Setelah selesai menikmati jamuan makan siang, aku dan semua rekan guru menyuruh para siswa untuk beristirahat bagi yang akan mengikuti babak final nanti, sementara untuk yang tidak lolos kami sepakat memberi sedikit waktu untuk mereka menyenangkan diri. Dengan berkeliling disekitaran hotel, yang memang terdapat pusat perbelanjaan dan juga tempat oleh-oleh didekat sini.
"Bu Nisya, mari saya temani barangkali ingin pergi juga seperti mereka," ajak Pak Adit, guru yang ikut serta kegiatan ini.
"Nggak usah, Pak. Saya di sini saja sekaligus ingin memastikan anak-anak bisa beristirahat dengan baik, agar nanti bisa melanjutkan acara dengan maksimal."
Aku menolak ajakannya karena memang sedang tidak ingin kemana-mana, aku sudah merasa capek sebenarnya, tidak hanya fisikku melainkan pikiranku juga butuh istirahat. Terlalu lelah memikirkan kemelud yang terjadi antara aku Mas Ryan dan Alshad.
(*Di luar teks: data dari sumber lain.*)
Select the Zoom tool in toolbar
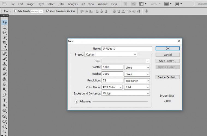The width and height of the screenshot is (207, 136). 5,132
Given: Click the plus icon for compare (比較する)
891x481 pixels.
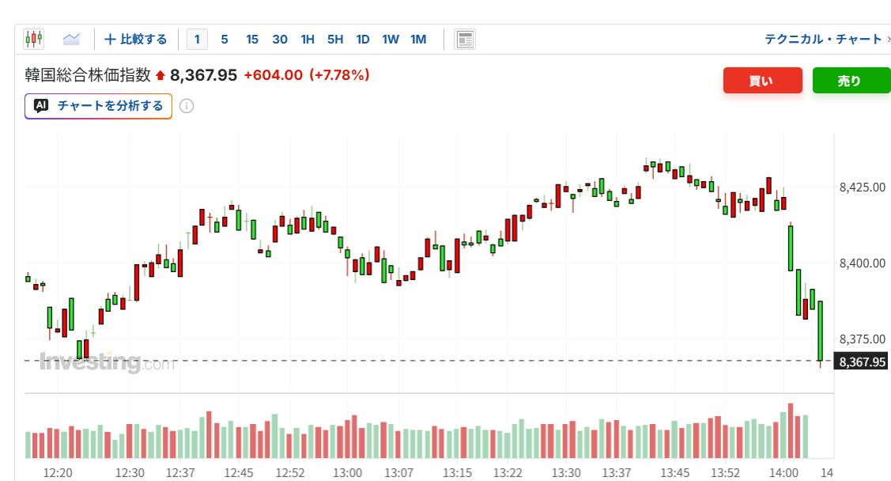Looking at the screenshot, I should (x=110, y=40).
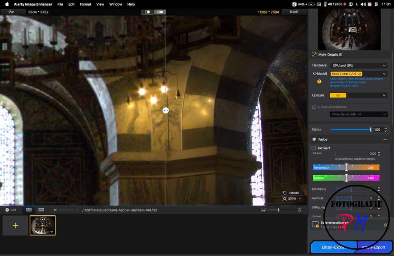Select the grid view icon in bottom toolbar
This screenshot has height=256, width=394.
coord(28,210)
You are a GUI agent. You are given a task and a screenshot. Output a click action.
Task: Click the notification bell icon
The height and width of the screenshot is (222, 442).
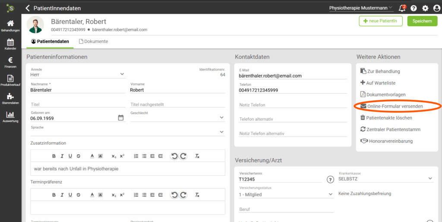point(402,8)
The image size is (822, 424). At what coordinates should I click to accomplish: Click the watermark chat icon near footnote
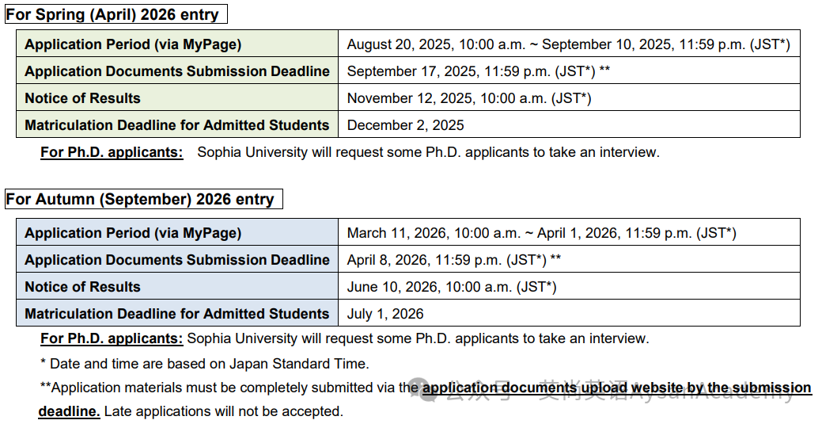(423, 389)
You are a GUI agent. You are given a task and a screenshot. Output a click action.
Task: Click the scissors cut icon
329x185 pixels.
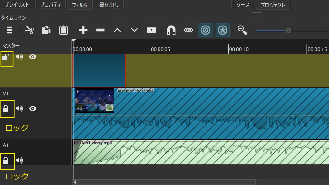(29, 30)
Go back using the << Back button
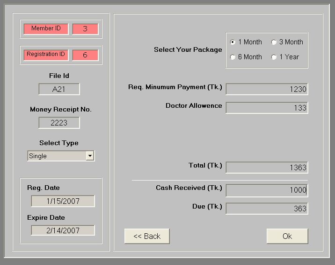Image resolution: width=335 pixels, height=265 pixels. [x=147, y=236]
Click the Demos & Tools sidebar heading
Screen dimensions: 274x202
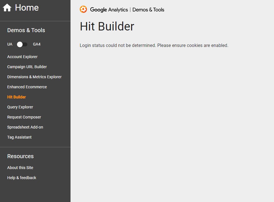[26, 30]
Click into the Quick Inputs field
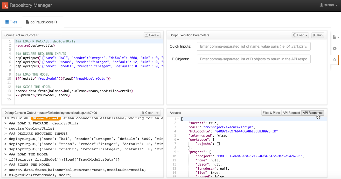Image resolution: width=341 pixels, height=179 pixels. pos(253,47)
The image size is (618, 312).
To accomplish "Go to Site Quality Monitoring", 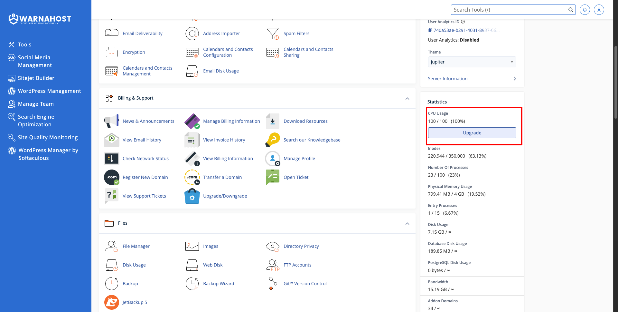I will (48, 137).
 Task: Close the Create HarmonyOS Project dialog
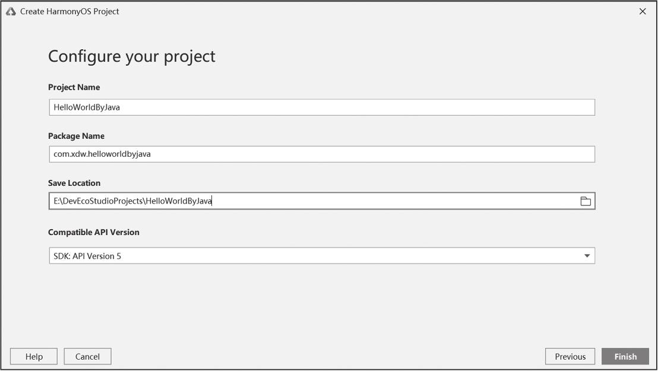pos(643,11)
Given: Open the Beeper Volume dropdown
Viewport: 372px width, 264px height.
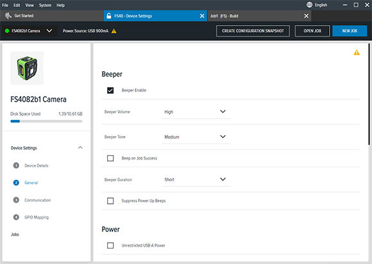Looking at the screenshot, I should pyautogui.click(x=196, y=112).
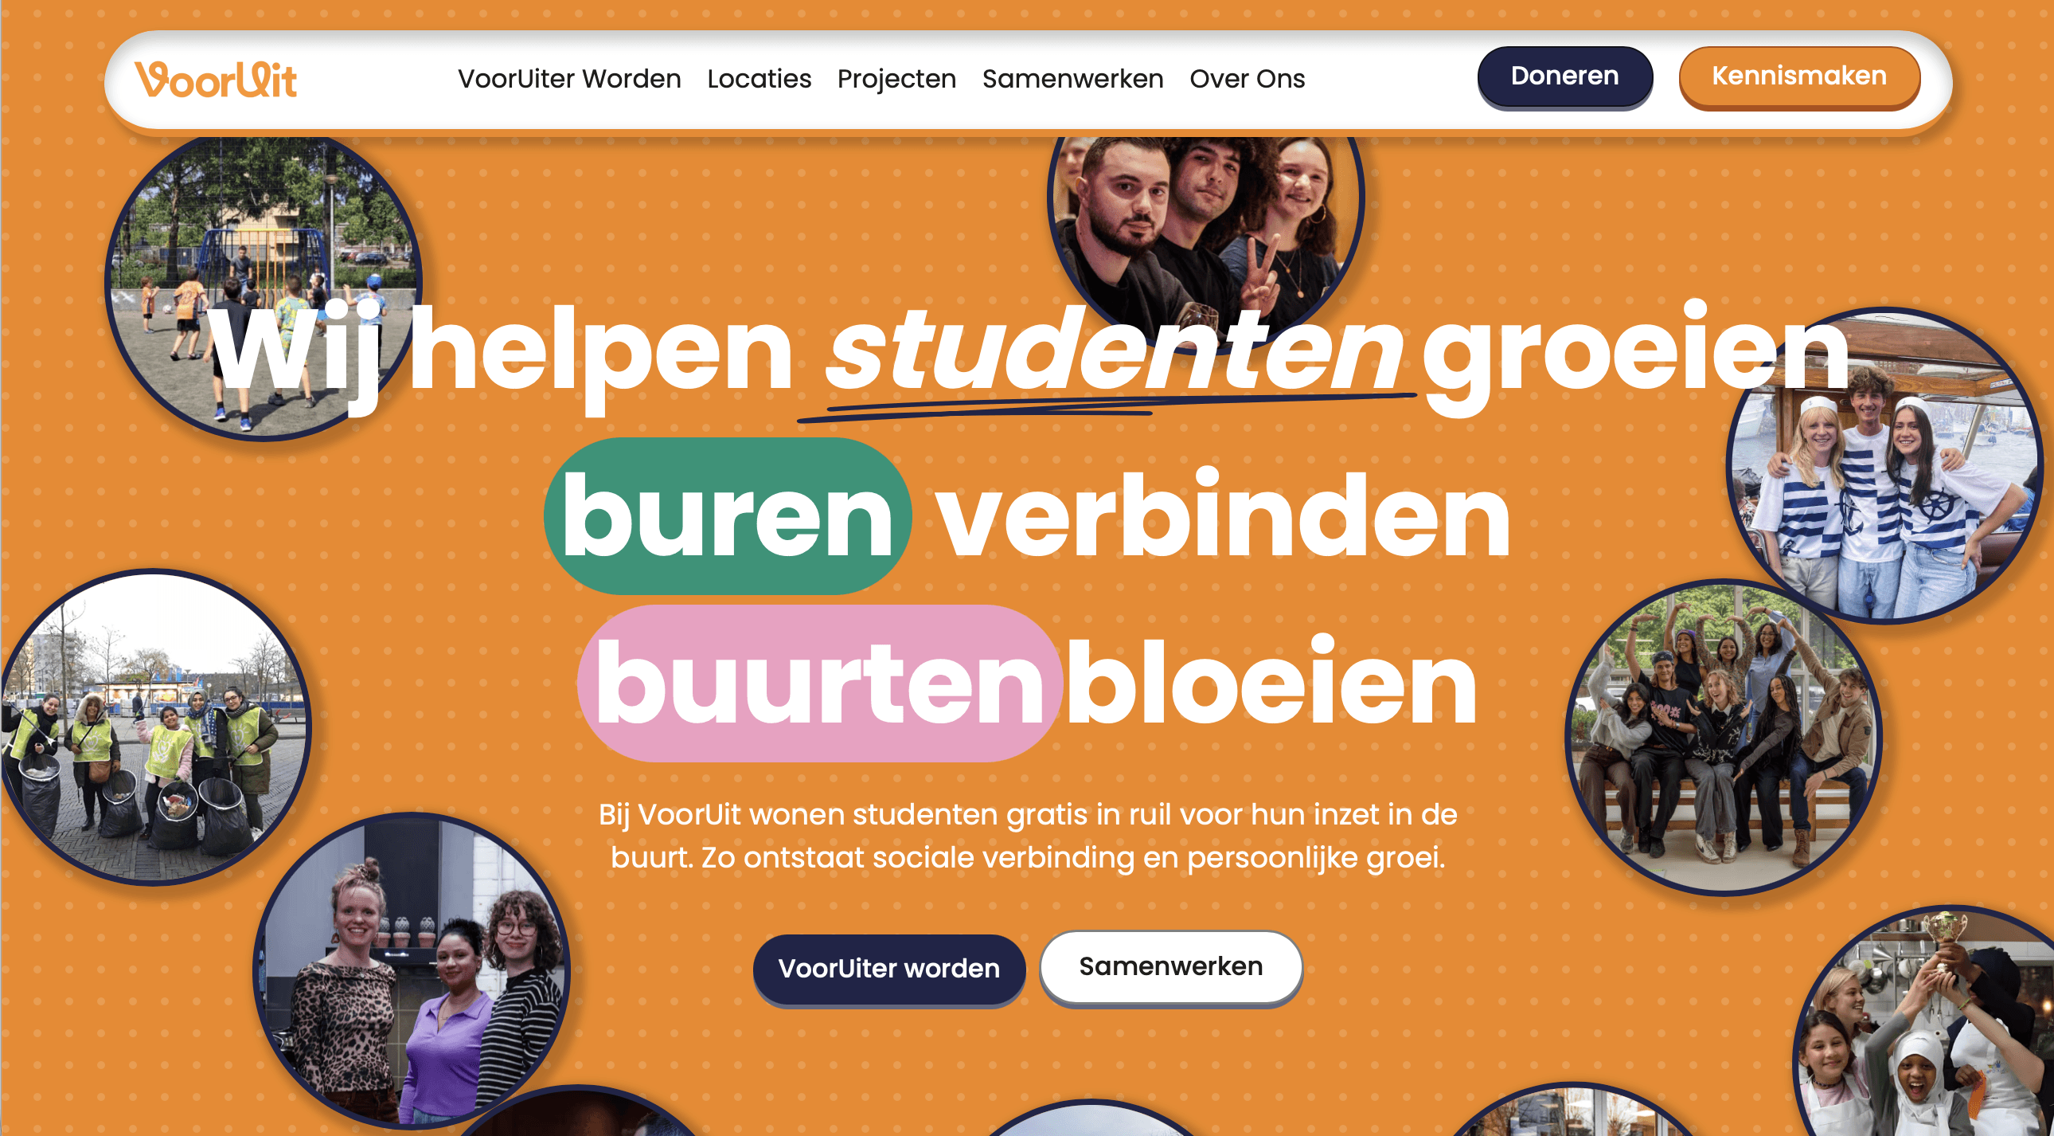Open the VoorUiter Worden menu item

(569, 79)
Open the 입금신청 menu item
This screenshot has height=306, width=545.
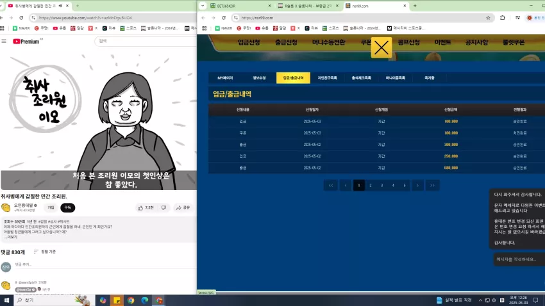[249, 42]

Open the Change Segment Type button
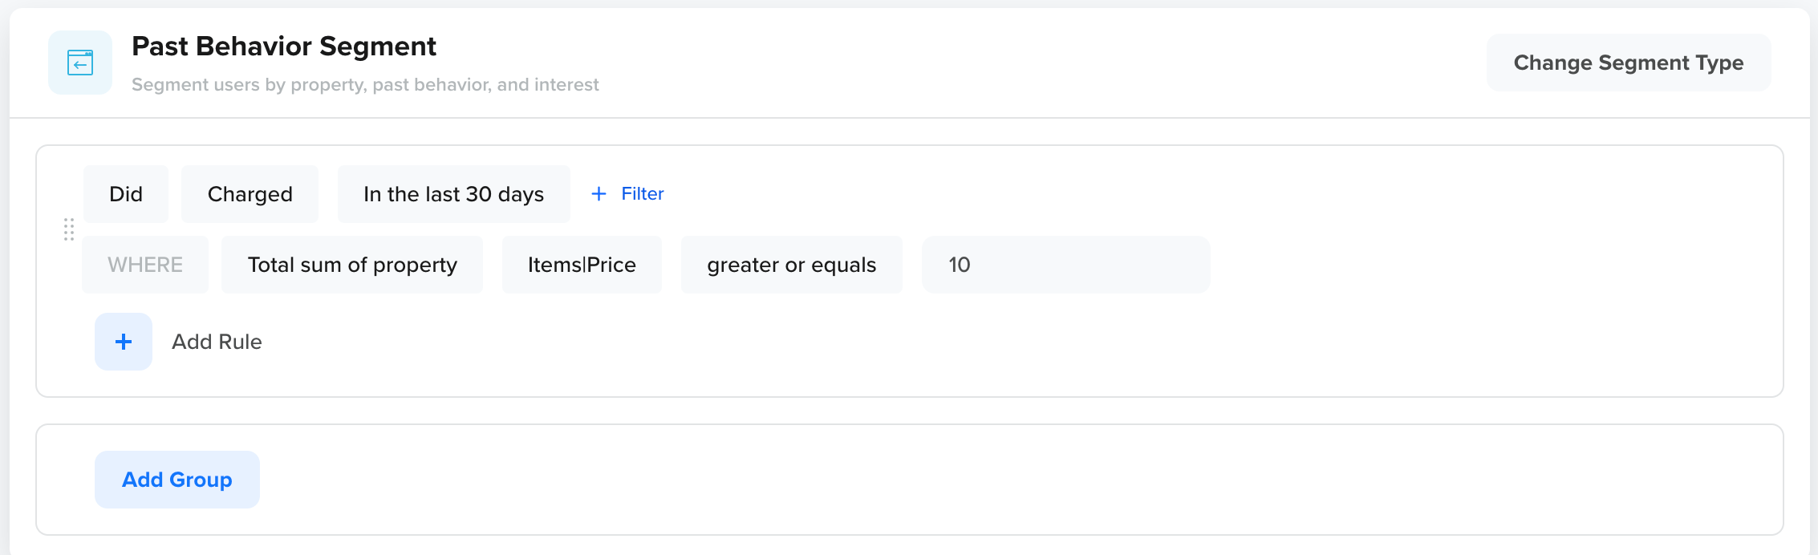[x=1629, y=63]
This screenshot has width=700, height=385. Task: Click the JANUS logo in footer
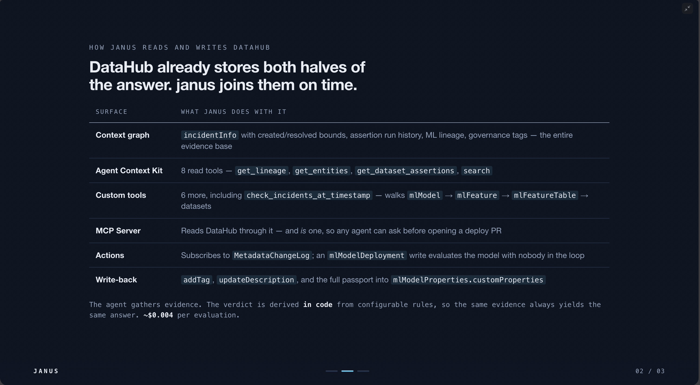pos(46,371)
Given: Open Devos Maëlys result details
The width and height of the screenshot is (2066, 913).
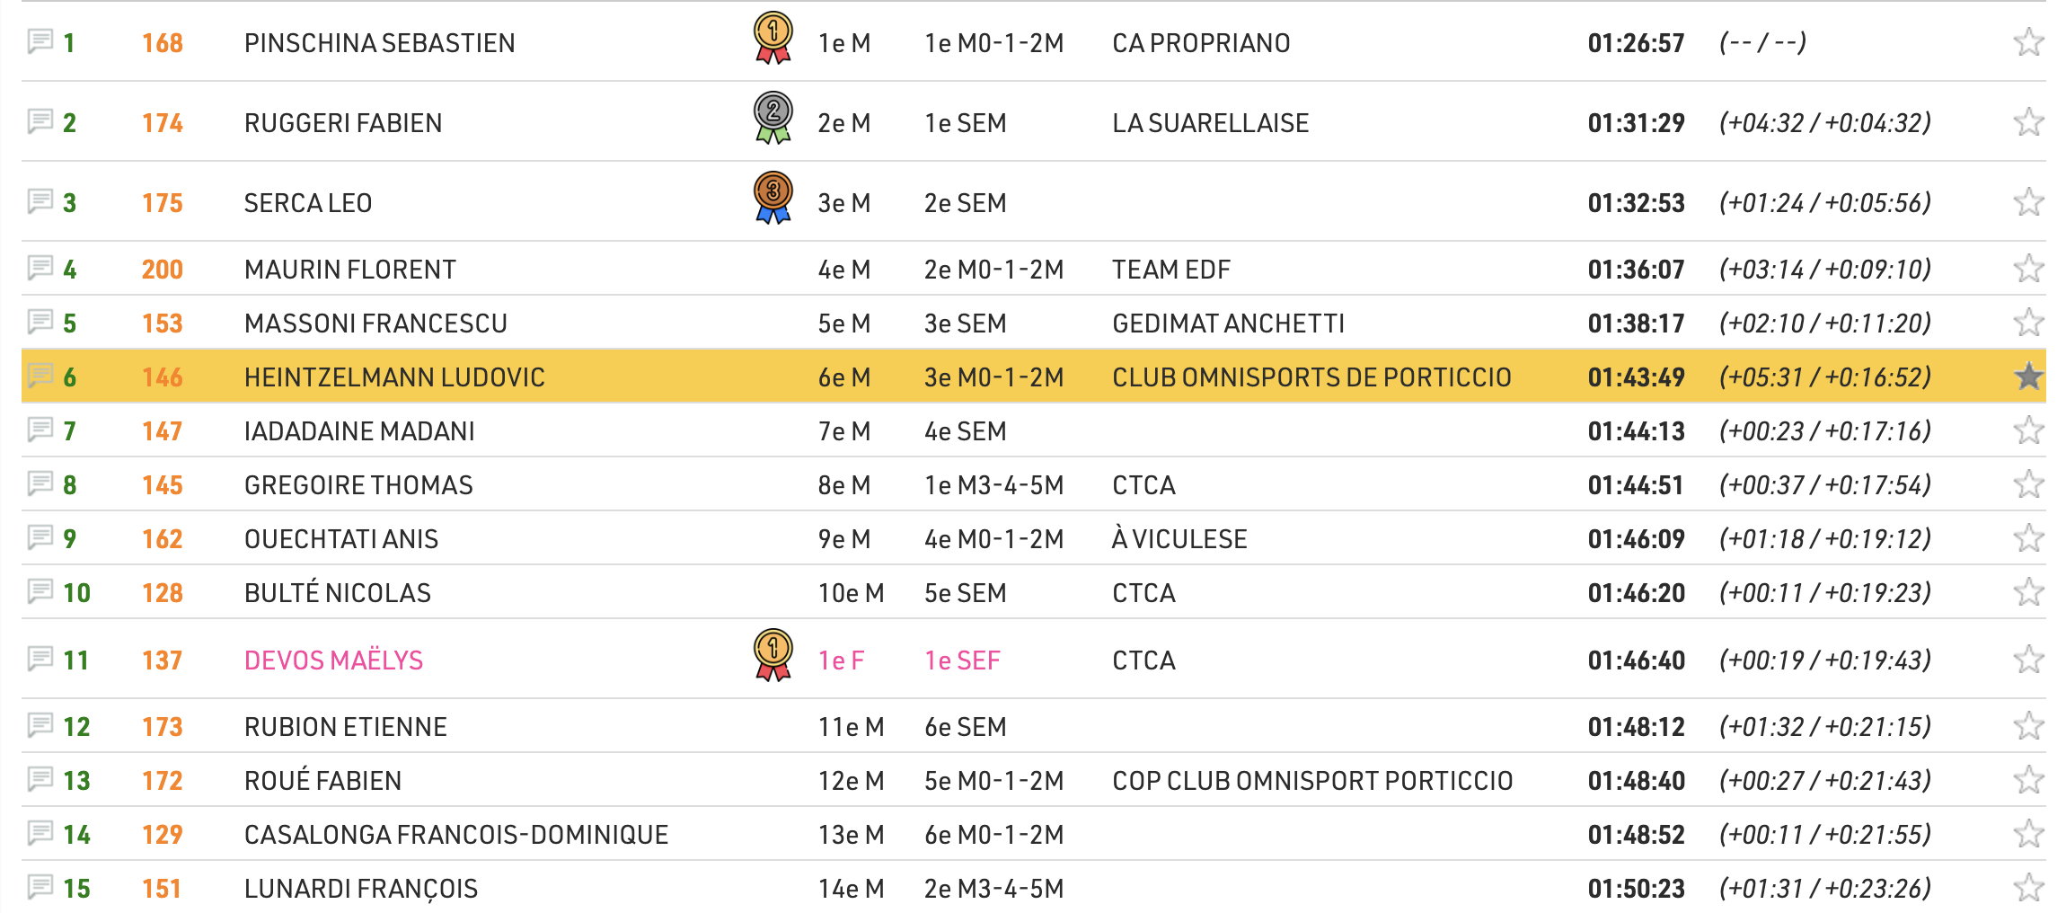Looking at the screenshot, I should point(333,660).
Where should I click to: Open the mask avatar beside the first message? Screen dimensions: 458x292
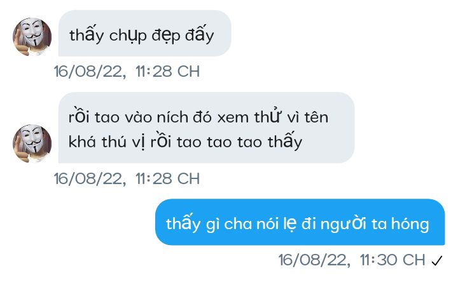click(x=32, y=37)
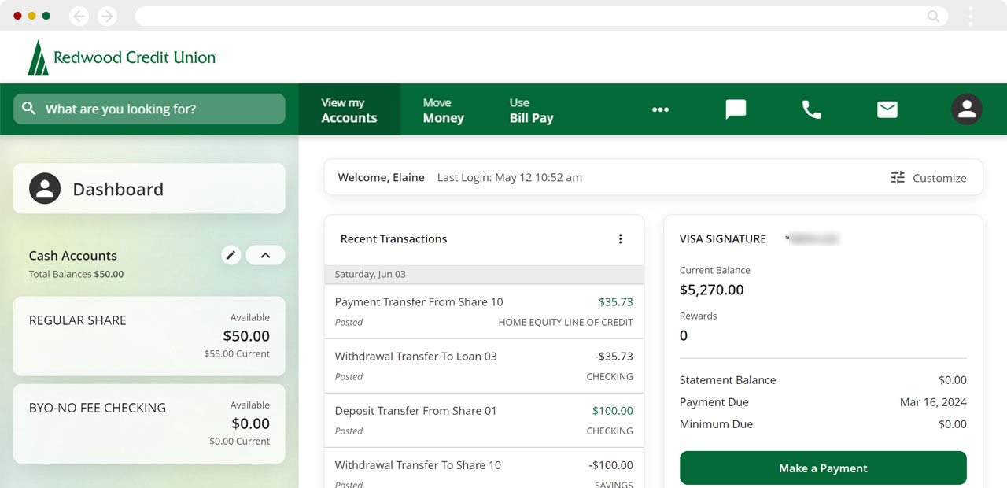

Sampai saat ini Mas Ryan tak kunjung menghubungiku untuk sekedar menanyakan kabar. Semarah inikah Mas Ryan kepadaku? Apa aku memang sudah sangat keterlaluan sama dia? Lalu apa kabar dirinya yang sudah dengan teganya tidak jujur padaku jika selama ini sering mengunjungi anaknya tanpa melibatkanku.
"Bu, Ibu baik-baik saja, kan?" tanya Pak Adit, sambil memegang lenganku.
Aku sedikit meringis karena cekalan yang dilakukan Pak Adit tepat di sisi lenganku yang memar. "Eh, maaf Pak saya hanya merasa capek dan ingin beristirahat saja."
"Apa perlu saya antar, Bu?"
"Tidak perlu! Biar saya yang akan mengantar dan menemaninya istirahat."